Мы распрощались. Меланхоличная Пуля неуклюже повернулась вокруг своей оси, видимо, ища наиболее выгодный обзор подконтрольной ей местности, и плюхнулась в пыль, растеряв от этих телодвижений жалкие остатки своей энергии, но все же скосила на меня сонный взгляд. Я стал взбираться по крутой тропе и на середине горы оглянулся. Легкий туман уже начал рассеиваться, роса блистала на кустах и траве. Солнце, еще не видимое из долины, уже золотило верхушки деревьев и холмов. А далеко внизу долговязый старик все еще стоял и смотрел мне вслед, его собака лежала рядом, лохматая и неподвижная, точно сброшенный с плеч полушубок. Пестрое стадо коз дополняло эту живописную картину в духе старых мастеров. Я помахал старику, и он энергично помахал в ответ. Так что, дорогой Ватсон, прогулочка удалась на славу!
— Потрясающе, Холмс!
Этот живой рассказ, а больше простодушный тон, каким он был поведан, меня просто очаровал. Холмс редко бывал в таком хорошем расположении духа, редко оставлял свою сухую, насмешливую, менторскую манеру и потому редко бывал так неотразим. Необходимо было этим воспользоваться, чтобы узнать уж все подробности дела, до того как он, наскучив моими примитивными вопросами, снова уйдет в себя, в свою крепкую раковину рака-отшельника.
Потому я с поспешностью стал листать свой блокнот.
— Помните, Холмс, синее пятно на стене замка?
— А, пустяк, не стоящий внимания?
— Да-да, он самый! — улыбнулся я, вспомнив свое неуместное замечание.
— Элементарно, Ватсон.
Я затаил дыхание.
— Фонарь с синим стеклом. Когда вы в первый раз смотрели на него, сквозь фонарь светило солнце, и синее пятно отобразилось на стене. Потом вы передали мне бинокль, а солнце между тем закрылось тучей. Пятно исчезло. Вот мне и пришло в голову обратить ваше внимание на этот неожиданно возникший фокус.
— Но там не было никакого синего стекла, Холмс, иначе и синее пятно не представляло бы загадки.
— Синее стекло, Ватсон, было повернуто к нам ребром, к тому же скрыто широкой жестяной оправой, потому видеть его мы не могли. Могли только догадываться. Кстати, этот фонарь заставил меня тогда призадуматься, ведь синие стекла часто используют в домашних спектаклях для создания эффекта лунной ночи или явления призраков, и наш Голиаф вполне мог испугаться своего собственного отражения, приняв его за призрак, ведь предметы от синего света страшнее не становятся, другое дело — человеческое лицо. А ведь прыгнул-то он именно с третьего этажа, куда и фонарь светил, где и зеркало на окне. Но поверить, что одно синее отражение способно напугать до такой сверхъестественной степени, я все же не мог. Не мог, потому что не знал тогда, что за полминуты перед тем испытал несчастный. А испытал он, как выяснилось, вполне достаточно для того, чтобы прийти в панический ужас: исчезнувший на глазах дружок, его дикий крик из преисподней и в довершение кошмара гримаса мертвецки синего лица в совершенно пустой комнате, его собственного лица, искаженного ужасом до неузнаваемости.

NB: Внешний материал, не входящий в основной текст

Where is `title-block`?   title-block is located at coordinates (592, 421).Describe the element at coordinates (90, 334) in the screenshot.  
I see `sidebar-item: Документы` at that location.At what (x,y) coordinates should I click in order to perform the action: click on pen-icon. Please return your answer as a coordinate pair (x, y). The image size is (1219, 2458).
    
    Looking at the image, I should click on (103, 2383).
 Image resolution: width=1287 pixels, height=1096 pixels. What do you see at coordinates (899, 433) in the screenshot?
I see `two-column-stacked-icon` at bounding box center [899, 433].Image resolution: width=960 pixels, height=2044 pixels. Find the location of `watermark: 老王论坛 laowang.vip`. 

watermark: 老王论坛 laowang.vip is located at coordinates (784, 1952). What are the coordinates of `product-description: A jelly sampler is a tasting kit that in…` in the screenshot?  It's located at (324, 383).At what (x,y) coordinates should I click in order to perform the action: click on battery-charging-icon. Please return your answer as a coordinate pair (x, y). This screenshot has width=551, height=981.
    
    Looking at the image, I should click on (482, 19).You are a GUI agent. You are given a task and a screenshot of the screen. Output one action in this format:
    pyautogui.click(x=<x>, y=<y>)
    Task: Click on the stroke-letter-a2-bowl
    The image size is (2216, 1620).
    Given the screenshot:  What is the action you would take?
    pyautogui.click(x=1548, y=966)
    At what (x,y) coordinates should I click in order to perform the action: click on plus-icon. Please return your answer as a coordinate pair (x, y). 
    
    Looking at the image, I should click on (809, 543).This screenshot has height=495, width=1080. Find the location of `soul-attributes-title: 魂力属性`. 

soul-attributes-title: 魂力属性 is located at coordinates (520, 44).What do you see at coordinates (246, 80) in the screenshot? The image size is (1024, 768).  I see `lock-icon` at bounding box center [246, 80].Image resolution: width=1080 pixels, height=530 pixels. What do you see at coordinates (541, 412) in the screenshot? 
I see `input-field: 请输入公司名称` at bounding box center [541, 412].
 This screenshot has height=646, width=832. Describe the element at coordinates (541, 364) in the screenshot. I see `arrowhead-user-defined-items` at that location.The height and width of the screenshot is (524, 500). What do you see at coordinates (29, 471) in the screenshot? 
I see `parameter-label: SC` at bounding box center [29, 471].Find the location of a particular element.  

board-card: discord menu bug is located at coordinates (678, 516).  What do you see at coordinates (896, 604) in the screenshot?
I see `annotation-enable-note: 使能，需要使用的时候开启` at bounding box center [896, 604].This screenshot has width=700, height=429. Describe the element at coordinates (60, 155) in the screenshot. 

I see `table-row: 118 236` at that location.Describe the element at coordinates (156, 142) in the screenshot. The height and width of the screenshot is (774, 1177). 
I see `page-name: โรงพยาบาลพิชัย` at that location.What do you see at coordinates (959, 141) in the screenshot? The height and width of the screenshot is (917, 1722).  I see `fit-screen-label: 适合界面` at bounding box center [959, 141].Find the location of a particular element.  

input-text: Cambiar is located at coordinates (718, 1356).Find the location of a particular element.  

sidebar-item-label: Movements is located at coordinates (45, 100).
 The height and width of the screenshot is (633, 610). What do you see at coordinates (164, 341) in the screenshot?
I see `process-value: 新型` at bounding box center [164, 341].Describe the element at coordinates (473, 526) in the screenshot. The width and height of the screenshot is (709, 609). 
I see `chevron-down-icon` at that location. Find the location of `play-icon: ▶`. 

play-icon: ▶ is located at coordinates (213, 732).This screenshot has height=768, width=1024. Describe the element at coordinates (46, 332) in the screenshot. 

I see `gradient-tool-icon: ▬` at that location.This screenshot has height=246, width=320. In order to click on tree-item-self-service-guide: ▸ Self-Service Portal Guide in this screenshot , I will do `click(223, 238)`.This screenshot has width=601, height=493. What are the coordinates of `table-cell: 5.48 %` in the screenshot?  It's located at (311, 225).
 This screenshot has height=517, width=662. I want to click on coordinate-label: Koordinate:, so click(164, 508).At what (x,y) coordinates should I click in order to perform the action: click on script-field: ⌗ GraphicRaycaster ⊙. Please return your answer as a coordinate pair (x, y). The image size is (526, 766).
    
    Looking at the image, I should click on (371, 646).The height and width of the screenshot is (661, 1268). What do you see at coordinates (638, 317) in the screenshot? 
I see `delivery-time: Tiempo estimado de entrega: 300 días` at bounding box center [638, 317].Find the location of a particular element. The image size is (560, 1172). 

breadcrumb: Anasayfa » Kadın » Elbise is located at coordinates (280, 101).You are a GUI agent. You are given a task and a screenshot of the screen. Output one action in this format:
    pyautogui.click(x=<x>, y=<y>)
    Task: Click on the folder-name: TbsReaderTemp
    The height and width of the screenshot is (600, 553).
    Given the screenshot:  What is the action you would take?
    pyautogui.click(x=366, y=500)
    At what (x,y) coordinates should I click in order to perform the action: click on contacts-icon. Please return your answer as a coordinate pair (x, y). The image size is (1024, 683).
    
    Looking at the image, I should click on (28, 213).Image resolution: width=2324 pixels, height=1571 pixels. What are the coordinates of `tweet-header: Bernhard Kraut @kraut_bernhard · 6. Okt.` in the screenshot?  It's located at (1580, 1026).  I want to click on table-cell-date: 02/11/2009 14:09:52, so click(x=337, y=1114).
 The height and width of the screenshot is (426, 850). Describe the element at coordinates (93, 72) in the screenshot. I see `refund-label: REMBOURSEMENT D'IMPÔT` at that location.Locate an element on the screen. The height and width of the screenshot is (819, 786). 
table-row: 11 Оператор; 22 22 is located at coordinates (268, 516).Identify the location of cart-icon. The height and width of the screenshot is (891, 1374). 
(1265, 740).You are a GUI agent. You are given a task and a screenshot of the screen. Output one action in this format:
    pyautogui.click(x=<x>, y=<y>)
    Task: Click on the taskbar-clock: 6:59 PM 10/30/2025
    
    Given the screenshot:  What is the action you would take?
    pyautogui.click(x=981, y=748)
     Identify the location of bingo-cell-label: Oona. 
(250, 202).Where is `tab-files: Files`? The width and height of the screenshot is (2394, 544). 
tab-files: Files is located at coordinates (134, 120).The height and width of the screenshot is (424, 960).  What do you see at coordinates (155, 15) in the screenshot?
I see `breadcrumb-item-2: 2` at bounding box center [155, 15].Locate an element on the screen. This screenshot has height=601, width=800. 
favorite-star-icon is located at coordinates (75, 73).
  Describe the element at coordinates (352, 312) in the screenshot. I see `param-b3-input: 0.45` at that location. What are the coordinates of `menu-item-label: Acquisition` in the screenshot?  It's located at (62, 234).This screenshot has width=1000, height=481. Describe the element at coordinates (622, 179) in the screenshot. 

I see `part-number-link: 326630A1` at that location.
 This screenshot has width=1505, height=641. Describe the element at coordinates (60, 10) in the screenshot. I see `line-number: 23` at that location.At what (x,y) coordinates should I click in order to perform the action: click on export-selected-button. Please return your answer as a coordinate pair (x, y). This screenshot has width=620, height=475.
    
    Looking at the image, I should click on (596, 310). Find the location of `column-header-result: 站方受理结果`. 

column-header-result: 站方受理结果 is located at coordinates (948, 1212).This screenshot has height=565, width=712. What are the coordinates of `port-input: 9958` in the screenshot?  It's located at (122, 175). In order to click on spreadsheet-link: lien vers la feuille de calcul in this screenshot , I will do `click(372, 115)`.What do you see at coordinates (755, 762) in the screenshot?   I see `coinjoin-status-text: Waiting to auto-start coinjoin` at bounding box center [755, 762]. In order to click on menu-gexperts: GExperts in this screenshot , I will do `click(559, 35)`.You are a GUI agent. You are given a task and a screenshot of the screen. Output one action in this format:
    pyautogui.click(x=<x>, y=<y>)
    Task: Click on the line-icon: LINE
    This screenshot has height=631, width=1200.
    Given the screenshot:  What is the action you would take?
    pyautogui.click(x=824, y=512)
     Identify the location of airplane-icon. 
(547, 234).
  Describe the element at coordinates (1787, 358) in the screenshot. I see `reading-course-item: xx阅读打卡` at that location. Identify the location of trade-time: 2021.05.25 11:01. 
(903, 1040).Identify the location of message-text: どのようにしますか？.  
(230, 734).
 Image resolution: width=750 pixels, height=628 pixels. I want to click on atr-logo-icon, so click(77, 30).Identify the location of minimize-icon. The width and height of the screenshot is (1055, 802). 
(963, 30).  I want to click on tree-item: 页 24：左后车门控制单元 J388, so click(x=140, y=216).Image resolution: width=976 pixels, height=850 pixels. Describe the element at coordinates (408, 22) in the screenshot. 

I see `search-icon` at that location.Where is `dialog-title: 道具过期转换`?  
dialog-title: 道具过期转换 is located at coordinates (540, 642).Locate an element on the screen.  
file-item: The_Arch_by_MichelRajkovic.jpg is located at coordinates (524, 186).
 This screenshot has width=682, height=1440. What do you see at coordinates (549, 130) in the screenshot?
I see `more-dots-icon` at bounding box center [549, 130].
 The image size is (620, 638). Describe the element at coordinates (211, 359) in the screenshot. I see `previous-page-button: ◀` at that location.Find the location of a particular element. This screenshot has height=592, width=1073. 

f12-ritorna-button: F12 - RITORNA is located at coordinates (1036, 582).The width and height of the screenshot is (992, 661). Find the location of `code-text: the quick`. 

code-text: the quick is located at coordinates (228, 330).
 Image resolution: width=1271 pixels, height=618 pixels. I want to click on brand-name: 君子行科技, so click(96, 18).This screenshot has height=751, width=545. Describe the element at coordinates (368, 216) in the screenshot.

— Да, картина впечатляющая. А скажите, Холмс, когда вам вообще пришла мысль о «Страшной комнате»?
— Именно тогда, Ватсон, когда было больше всего оснований для такой мысли. Там у пропасти, впервые глядя на замок. Помнится, я сказал вам, что склонен отказаться от простого и обратиться к сложному.
— Да, прекрасно помню, Холмс, но, признаться, подумал, что это так… не относящаяся к делу игра ума.
— Игра ума, друг мой, как правило, предшествует озарению, а я обратил ваше внимание на то, что и фонарь, и зеркало, смещенная чугунная решетка, все эти три необъяснимые странности связаны вместе. Они и были связаны, располагаясь строго друг под другом. А что может связывать комнаты по вертикали, кроме лестницы? Люк! Люк над пропастью!? Страшновато, не правда ли? Помните, Ватсон, слова учителя: «…крик будто таял…» Что это, как не крик летящего в пропасть. Вот тогда-то стало ясно и про двери, и про комнаты. Комната на четвертом этаже, по всему, нежилая, не представляет никакой опасности, потому и незапертая, убирают в ней нечасто, потому и пыль, кто-то недавно вешал фонарь, потому и следы.